EXERCISE INSTRUCTIONS -
The response should be an exact transcription of the data below, free of images.

*** Block opens ***

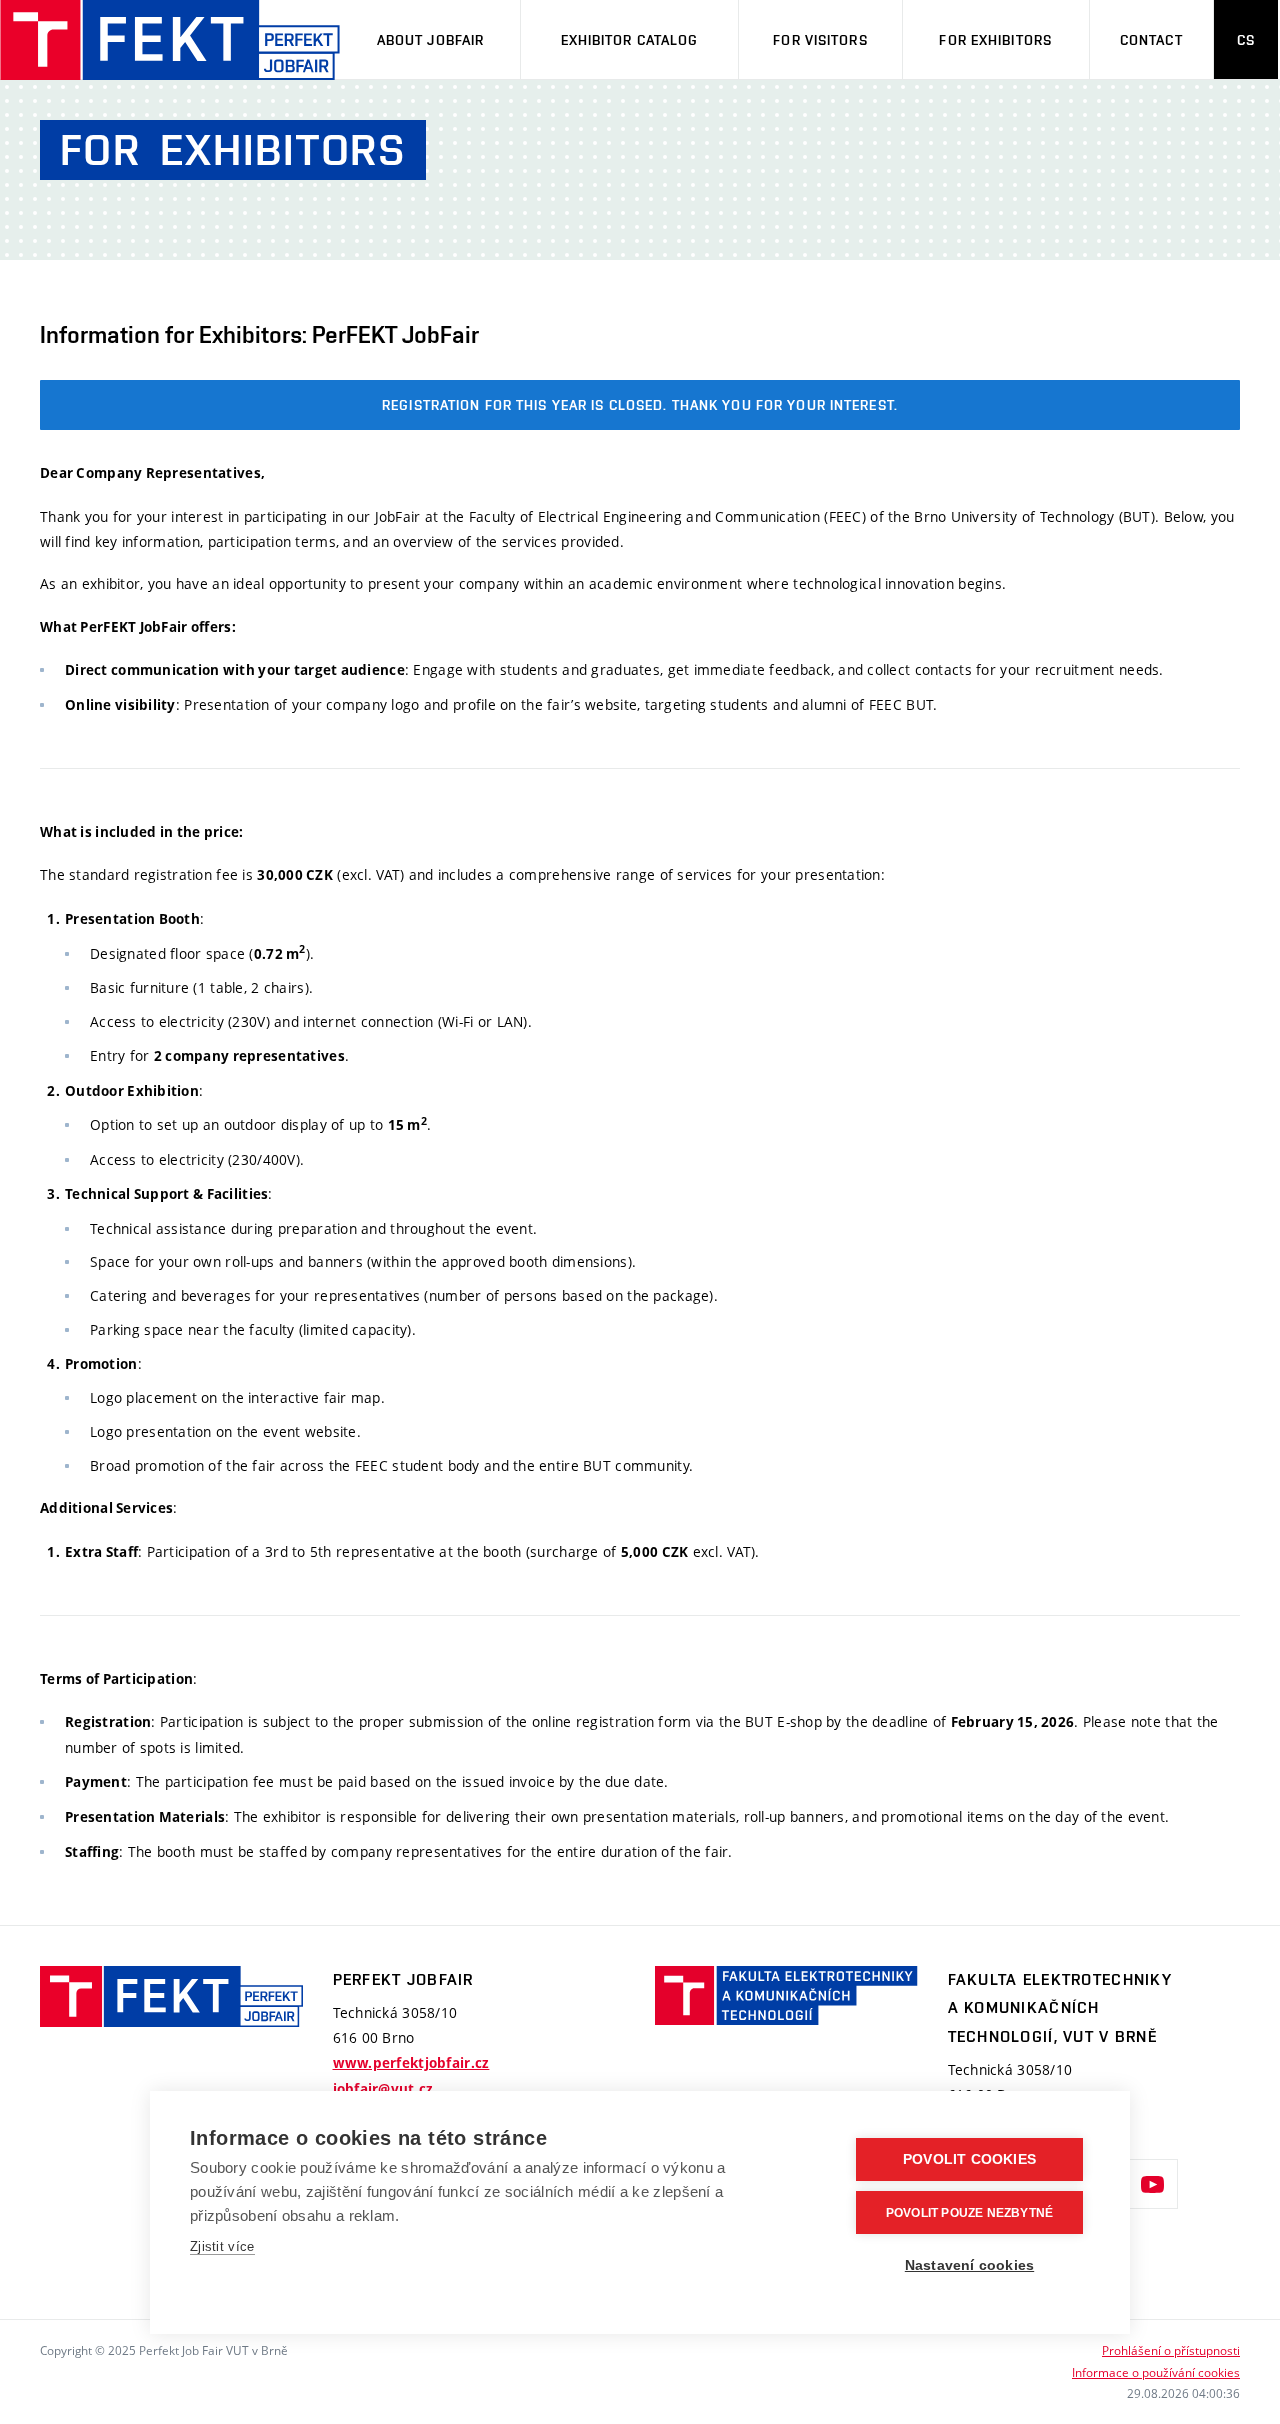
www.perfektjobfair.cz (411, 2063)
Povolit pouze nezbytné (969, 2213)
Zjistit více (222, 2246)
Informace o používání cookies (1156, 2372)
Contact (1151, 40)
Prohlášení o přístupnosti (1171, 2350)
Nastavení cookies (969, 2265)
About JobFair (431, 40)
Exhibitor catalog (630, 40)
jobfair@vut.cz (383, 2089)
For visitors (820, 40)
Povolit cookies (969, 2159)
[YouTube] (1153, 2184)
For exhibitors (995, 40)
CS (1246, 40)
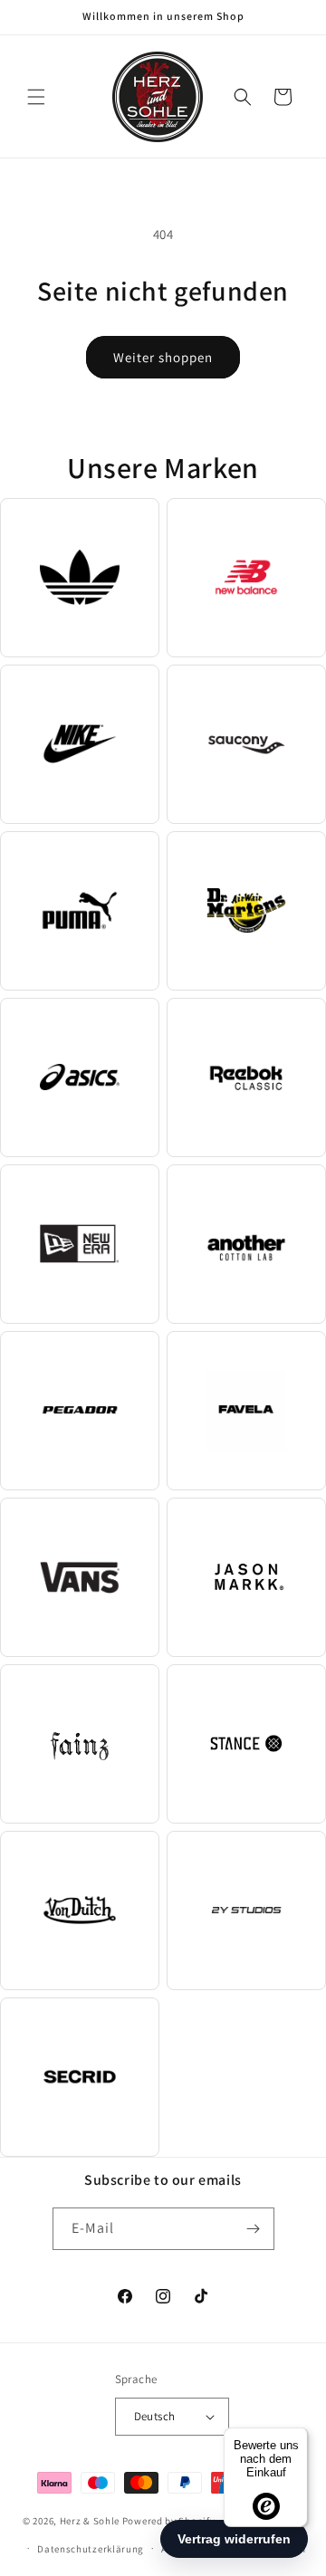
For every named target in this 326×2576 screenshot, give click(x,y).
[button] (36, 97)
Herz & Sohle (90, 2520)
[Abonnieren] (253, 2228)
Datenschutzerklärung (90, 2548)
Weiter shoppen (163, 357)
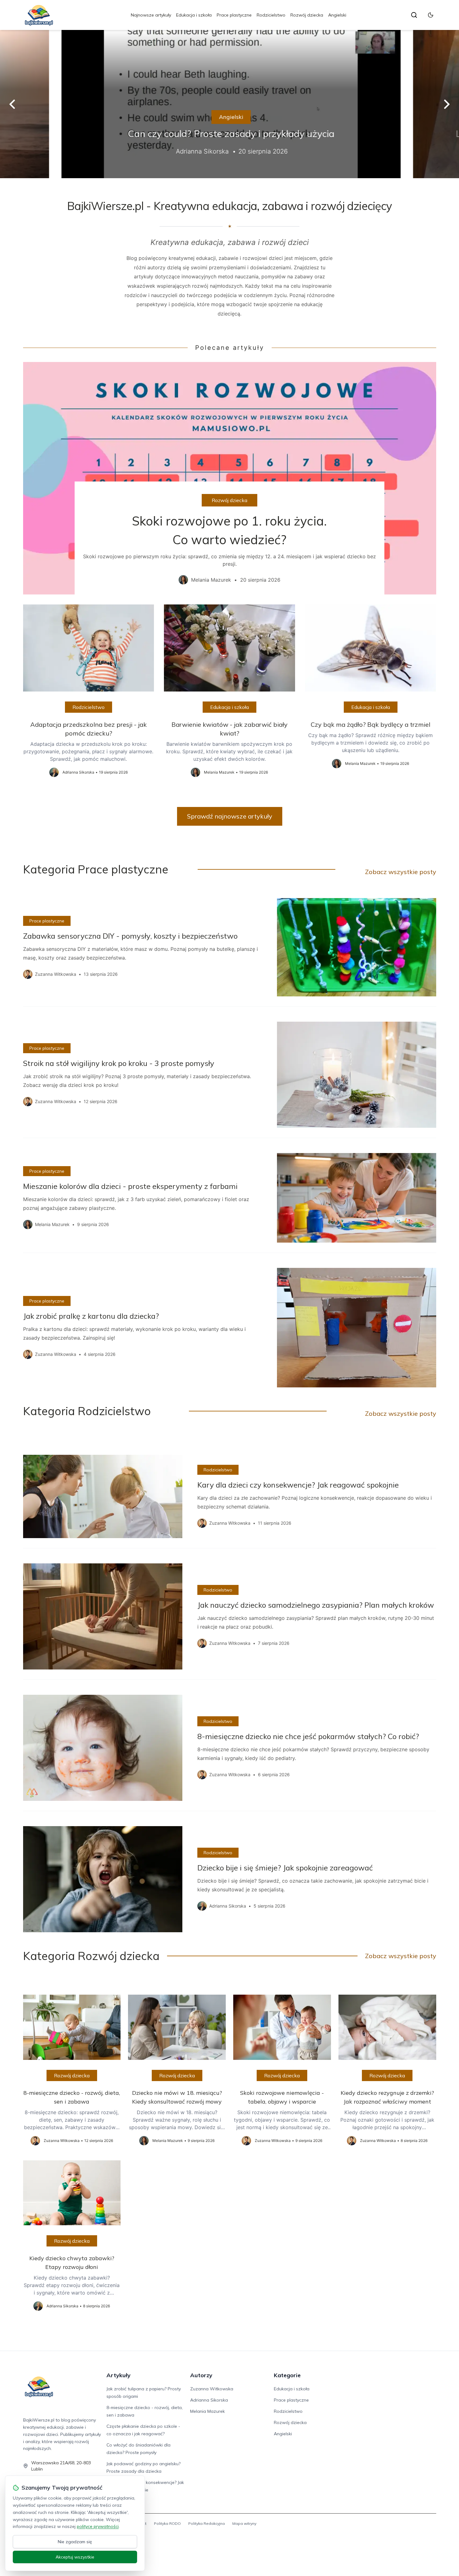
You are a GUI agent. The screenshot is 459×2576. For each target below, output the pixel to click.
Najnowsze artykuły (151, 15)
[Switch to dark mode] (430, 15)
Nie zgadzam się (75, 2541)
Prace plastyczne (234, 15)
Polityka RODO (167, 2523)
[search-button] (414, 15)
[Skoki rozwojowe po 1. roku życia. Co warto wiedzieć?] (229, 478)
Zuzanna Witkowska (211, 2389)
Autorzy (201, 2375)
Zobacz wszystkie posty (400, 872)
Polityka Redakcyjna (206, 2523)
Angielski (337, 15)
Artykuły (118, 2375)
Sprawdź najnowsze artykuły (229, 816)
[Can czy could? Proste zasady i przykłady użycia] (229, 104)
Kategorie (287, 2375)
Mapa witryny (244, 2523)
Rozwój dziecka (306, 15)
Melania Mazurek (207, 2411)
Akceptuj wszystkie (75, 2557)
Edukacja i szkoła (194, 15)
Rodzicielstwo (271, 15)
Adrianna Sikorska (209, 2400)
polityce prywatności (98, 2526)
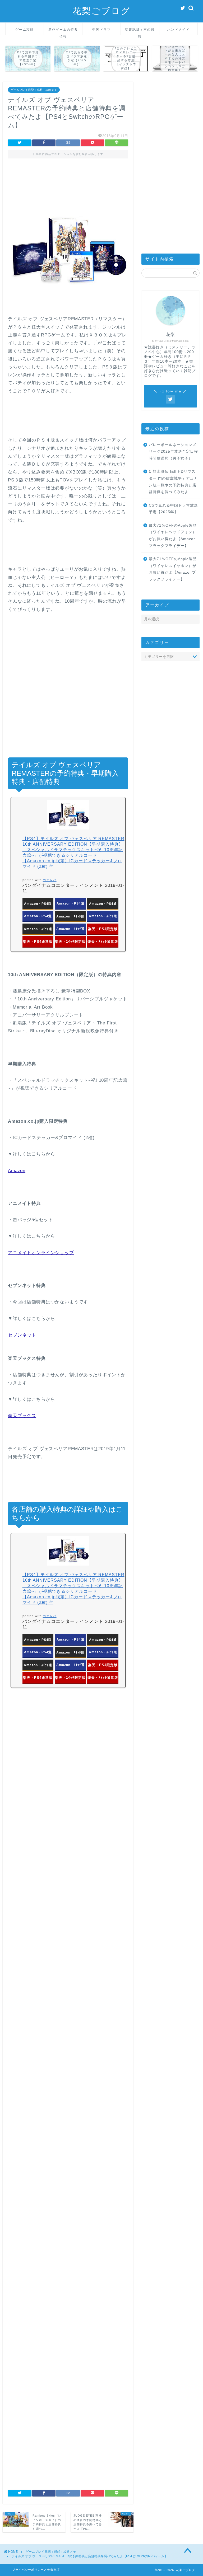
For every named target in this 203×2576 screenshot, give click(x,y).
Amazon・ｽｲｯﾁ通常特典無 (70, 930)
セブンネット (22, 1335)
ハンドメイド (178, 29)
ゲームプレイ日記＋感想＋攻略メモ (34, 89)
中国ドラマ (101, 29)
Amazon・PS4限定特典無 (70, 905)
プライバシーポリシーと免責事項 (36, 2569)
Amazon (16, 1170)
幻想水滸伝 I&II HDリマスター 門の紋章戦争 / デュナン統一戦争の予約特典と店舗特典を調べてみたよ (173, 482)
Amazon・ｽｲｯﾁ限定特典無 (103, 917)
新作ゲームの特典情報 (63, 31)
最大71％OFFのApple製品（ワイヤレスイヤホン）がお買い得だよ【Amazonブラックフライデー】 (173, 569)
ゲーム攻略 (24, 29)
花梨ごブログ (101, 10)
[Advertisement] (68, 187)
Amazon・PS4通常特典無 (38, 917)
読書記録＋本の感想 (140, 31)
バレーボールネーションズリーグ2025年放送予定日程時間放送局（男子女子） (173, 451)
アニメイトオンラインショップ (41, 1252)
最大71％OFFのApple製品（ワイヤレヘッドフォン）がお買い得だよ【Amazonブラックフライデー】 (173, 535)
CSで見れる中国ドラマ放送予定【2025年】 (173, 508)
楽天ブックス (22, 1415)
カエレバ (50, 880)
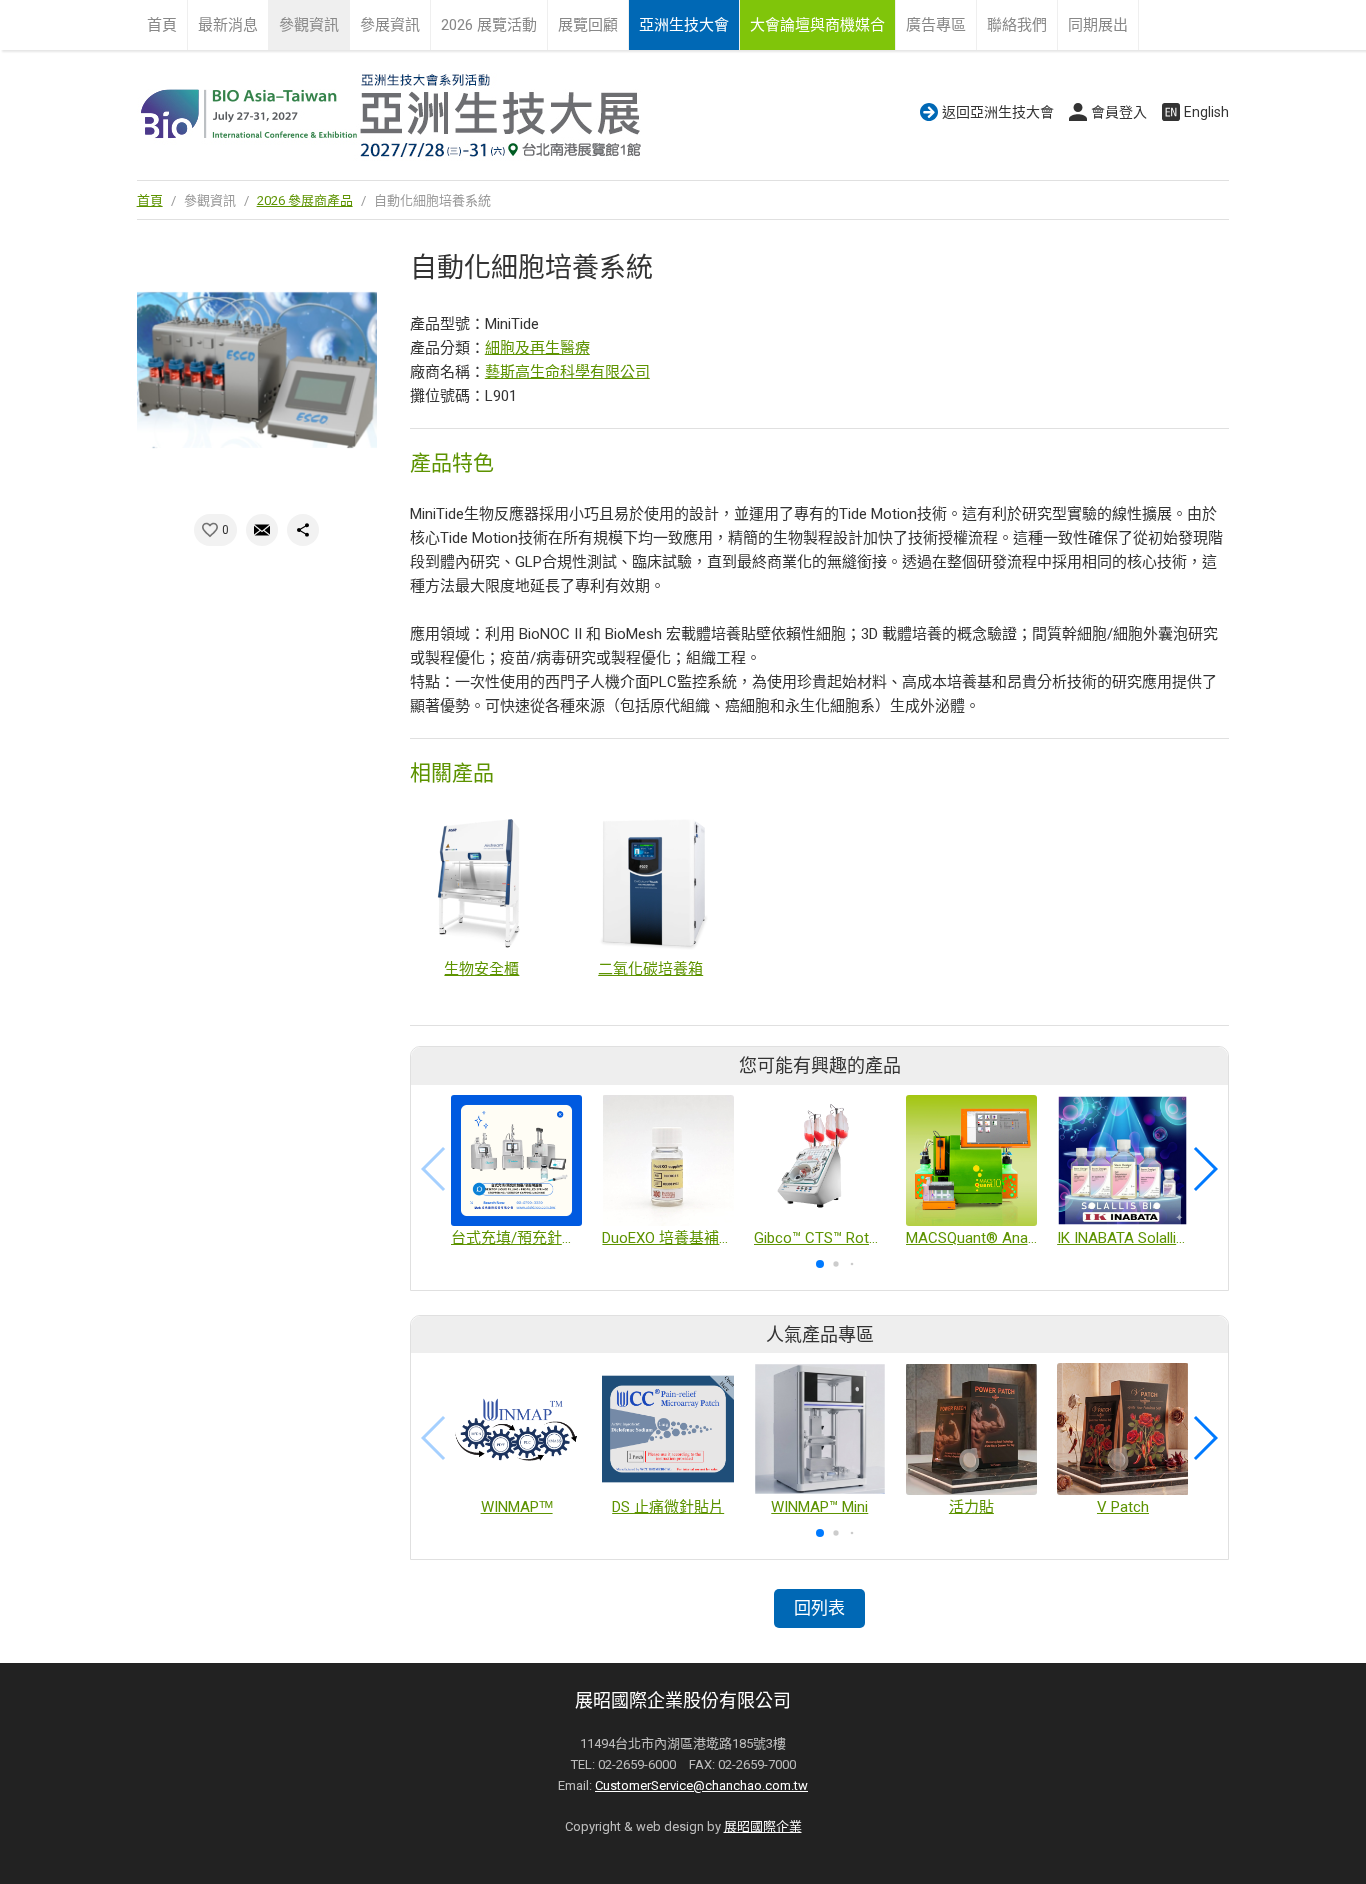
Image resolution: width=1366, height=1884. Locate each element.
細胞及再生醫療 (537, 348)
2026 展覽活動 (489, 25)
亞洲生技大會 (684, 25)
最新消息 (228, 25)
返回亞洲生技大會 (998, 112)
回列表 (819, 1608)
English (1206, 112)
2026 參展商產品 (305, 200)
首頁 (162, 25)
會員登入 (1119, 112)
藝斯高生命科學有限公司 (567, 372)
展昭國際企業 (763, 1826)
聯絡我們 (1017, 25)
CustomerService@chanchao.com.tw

*** Block closes ***

PROBLEM SOLUTION -
www.perfektjobfair.cz (411, 2063)
Povolit pouze nezbytné (969, 2213)
Zjistit více (222, 2246)
Informace o používání cookies (1156, 2372)
Contact (1151, 40)
Prohlášení o přístupnosti (1171, 2350)
Nastavení cookies (969, 2265)
About JobFair (431, 40)
Exhibitor catalog (630, 40)
jobfair@vut.cz (383, 2089)
For visitors (820, 40)
Povolit cookies (969, 2159)
[YouTube] (1153, 2184)
For exhibitors (995, 40)
CS (1246, 40)
For every named target in this 326×2576 screenshot, give click(x,y).
[button] (36, 97)
Herz & Sohle (90, 2520)
[Abonnieren] (253, 2228)
Datenschutzerklärung (90, 2548)
Weiter shoppen (163, 357)
You are a GUI agent. The screenshot is 459×2576. For each target below, output the pixel to click.
Najnowsze artykuły (151, 15)
[Switch to dark mode] (430, 15)
Nie zgadzam się (75, 2541)
Prace plastyczne (234, 15)
Polityka RODO (167, 2523)
[search-button] (414, 15)
[Skoki rozwojowe po 1. roku życia. Co warto wiedzieć?] (229, 478)
Zuzanna Witkowska (211, 2389)
Autorzy (201, 2375)
Zobacz wszystkie posty (400, 872)
Polityka Redakcyjna (206, 2523)
Angielski (337, 15)
Artykuły (118, 2375)
Sprawdź najnowsze artykuły (229, 816)
[Can czy could? Proste zasady i przykłady użycia] (229, 104)
Kategorie (287, 2375)
Mapa witryny (244, 2523)
Rozwój dziecka (306, 15)
Melania Mazurek (207, 2411)
Akceptuj wszystkie (75, 2557)
Edukacja i szkoła (194, 15)
Rodzicielstwo (271, 15)
Adrianna Sikorska (209, 2400)
polityce prywatności (98, 2526)
For every named target in this 203×2576 screenshot, give click(x,y).
Amazon・ｽｲｯﾁ通常特典無 (70, 930)
セブンネット (22, 1335)
ハンドメイド (178, 29)
ゲームプレイ日記＋感想＋攻略メモ (34, 89)
中国ドラマ (101, 29)
Amazon・PS4限定特典無 (70, 905)
プライバシーポリシーと免責事項 (36, 2569)
Amazon (16, 1170)
幻想水滸伝 I&II HDリマスター 門の紋章戦争 / デュナン統一戦争の予約特典と店舗特典を調べてみたよ (173, 482)
Amazon・ｽｲｯﾁ限定特典無 (103, 917)
新作ゲームの特典情報 (63, 31)
最大71％OFFのApple製品（ワイヤレスイヤホン）がお買い得だよ【Amazonブラックフライデー】 (173, 569)
ゲーム攻略 (24, 29)
花梨ごブログ (101, 10)
[Advertisement] (68, 187)
Amazon・PS4通常特典無 (38, 917)
読書記録＋本の感想 (140, 31)
バレーボールネーションズリーグ2025年放送予定日程時間放送局（男子女子） (173, 451)
アニメイトオンラインショップ (41, 1252)
最大71％OFFのApple製品（ワイヤレヘッドフォン）がお買い得だよ【Amazonブラックフライデー】 (173, 535)
CSで見れる中国ドラマ放送予定【2025年】 (173, 508)
楽天ブックス (22, 1415)
カエレバ (50, 880)
Image resolution: width=1366, height=1884. Locate each element.
細胞及再生醫療 (537, 348)
2026 展覽活動 (489, 25)
亞洲生技大會 (684, 25)
最新消息 (228, 25)
返回亞洲生技大會 (998, 112)
回列表 (819, 1608)
English (1206, 112)
2026 參展商產品 (305, 200)
首頁 (162, 25)
會員登入 (1119, 112)
藝斯高生命科學有限公司 (567, 372)
展昭國際企業 (763, 1826)
聯絡我們 (1017, 25)
CustomerService@chanchao.com.tw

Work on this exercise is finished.